Among the many finding aids I have played with, few are more curious and meticulous than the finding aid to the surviving papers of H. A. and Margret Rey, authors of Curious George and other children's literature.7 I have used this particular finding aid in a number of different courses, from themed composition courses to graduate seminars in literature and book history. It was during my own research on Curious George, however, that I began to reflect on the finding aid as a pedagogical instrument. At some point it dawned on me that my recursive reading of the finding aid—my repeated attempts to find, search, and discover new elements in the collection—reflected the recursive adventures of Curious George himself. I began to feel as if the charming monkey was guiding me in different directions, curiously throwing into relief the discontinuity of his history as it materialized in paths and items delineated by the finding aid's index. The more time I spent with the finding aid—marking off elements, distinguishing fragments, tracking down items—the more I began to find in Curious George a reflection of the finding aid itself. Both figures seemed to reflect and embody the archive as a playground that separated elements from the ordinary world, marking them off for new adventures, constellations, and configurations. Every time I found a trace of Curious George in the finding aid, he revealed himself as a reflection of the archive's modus operandi, mirroring its oscillating play between order and disorder, system and spontaneity, rules and chaos, and adulthood and childhood.

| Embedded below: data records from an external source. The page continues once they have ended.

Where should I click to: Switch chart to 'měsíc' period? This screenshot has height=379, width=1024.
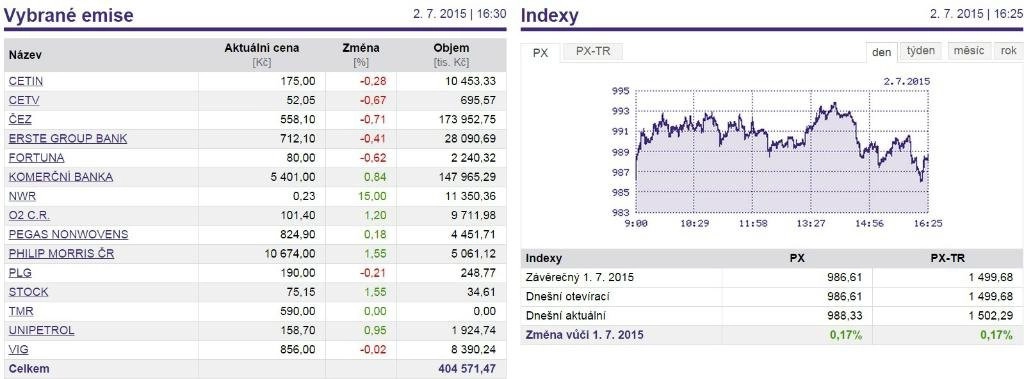(968, 51)
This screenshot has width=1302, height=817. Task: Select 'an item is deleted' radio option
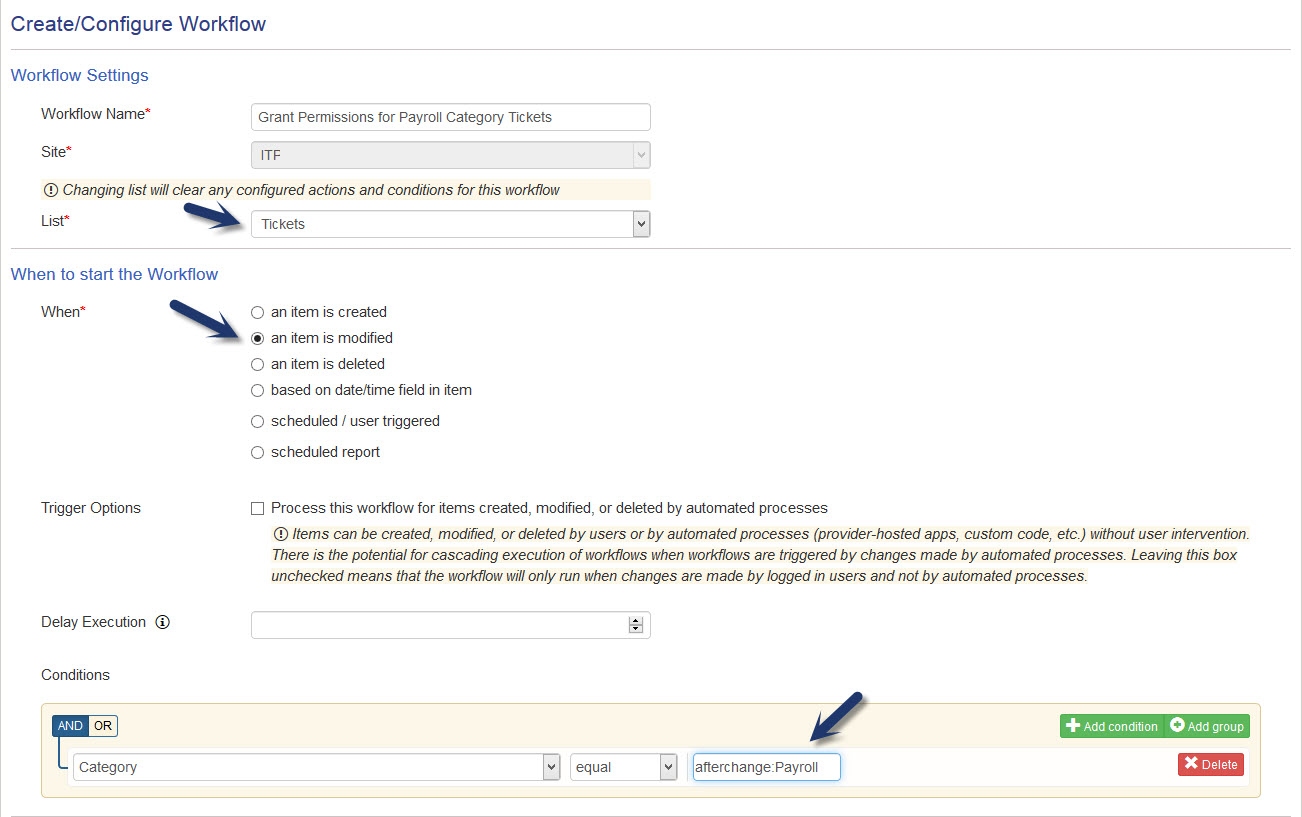[x=258, y=364]
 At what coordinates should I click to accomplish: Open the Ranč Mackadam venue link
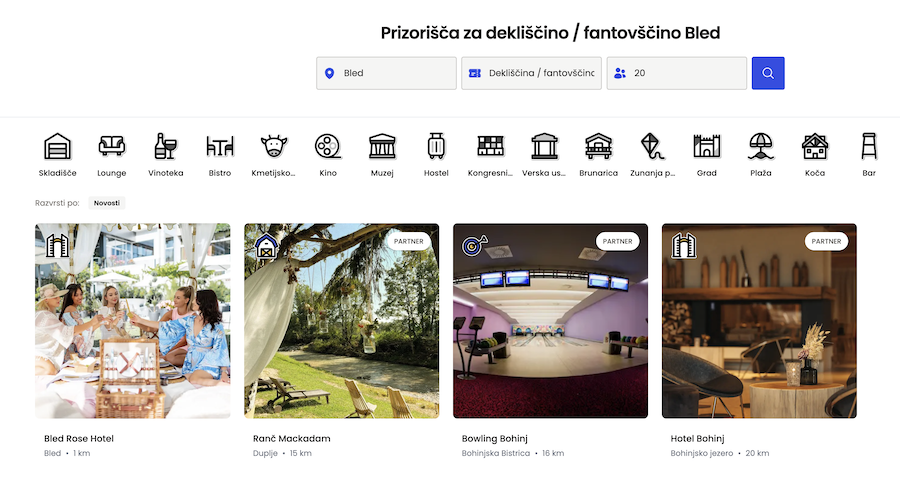[292, 438]
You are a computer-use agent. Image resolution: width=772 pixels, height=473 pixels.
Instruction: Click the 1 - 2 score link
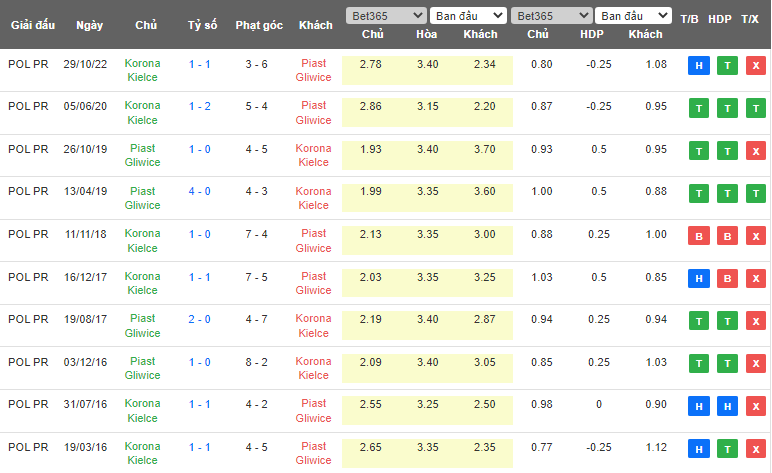[199, 106]
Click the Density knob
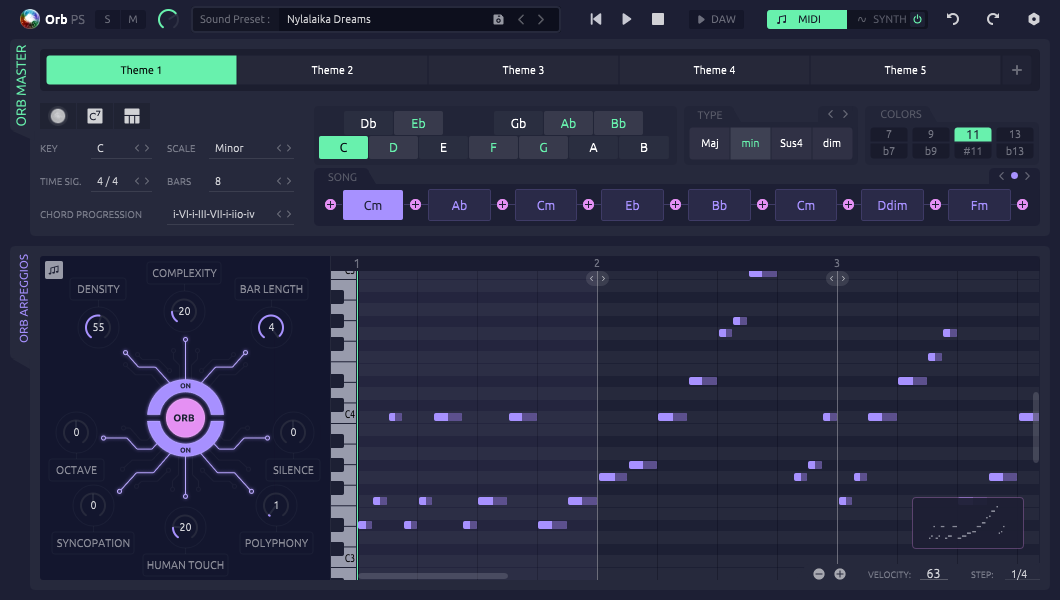Image resolution: width=1060 pixels, height=600 pixels. tap(98, 327)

Just consider the recursive beginning of every Curious George book: “This is George. He was a good little monkey, and always very curious.”8 Few lines capture the attention so efficiently, anchoring our imagination with a deictic expression—“This is George”—that linguistically circumscribes the playful boundary of the monkey's goodness and curiosity. We are introduced to George as a safe companion, and every time we read those opening lines we know what's coming: an interlude of monkey business in which spontaneous play will temporarily throw into relief the adult world of rules, orders, and regulations. With each adventure, George leads the reader through a brief interval of play and archival disruption, a temporary suspension of order in which his curiosity breeds chaos and reanimates the adult world into a playground. In the original seven books alone, his curiosity unsettles the organization of a fire station, a traffic light, a zoo, a hospital, Hollywood, a newspaper delivery route, a circus, a plumbing system, a farm, a museum of natural science, the space industry, and the letters of the alphabet. And in each case, his curiosity disrupts an archival order, unleashes the disorder within it, and animates the archival play between order and disorder that Foucault (1977) described as opening the door to the world of fantasy and imagination.9

For the sake of time, let me simply draw your attention to the way George manipulates discrete elements, using his hands and feet—the digits of his curiosity—to play with the particulars of different systems. Examples are endless, but perhaps the most relevant here is Curious George Learns the Alphabet (Rey [1963] 2001), where we see George marveling at a book and breaking it down into its archival components. “They were full of little black marks and dots and lines, and George was curious: what could one do with them?” (283). His curiosity begins with basic elements—the marks, dots, and lines inside the book—and then moves to the question of action and manipulation: what can be done with the elements? How can one play with them and rearrange them, and to what end? Eventually, his desire to manipulate elements comes into tension with the adult world of the symbolic order, represented by the man with the yellow hat who begins to alphabetize George into the world of stories: “You don't tear a book apart to find out what's in it,” the man says, “You READ it, George. Books are full of stories. Stories are made of words, and words are made of letters. If you want to read a story you first have to know the letters of the alphabet” (284). As he steers his pet child to literacy, the man illuminates the book as a technology combined of different elements, yet scaled to increasing levels of abstraction—from marks, dots, and lines; to letters and words; to sounds, shapes, and stories. He also teaches George how to write and remember individual letters by drawing a picture around the shape of the letter itself: “A becomes an Alligator with his mouth wide open,” for example (286). He pauses after three letters, then seven, then thirteen, each time pointing out to George how the discrete letters are combined to make different words. Throughout his pedagogy, we follow George as he listens, plays, practices, and learns, creating words out of letters by rearranging them as discrete elements.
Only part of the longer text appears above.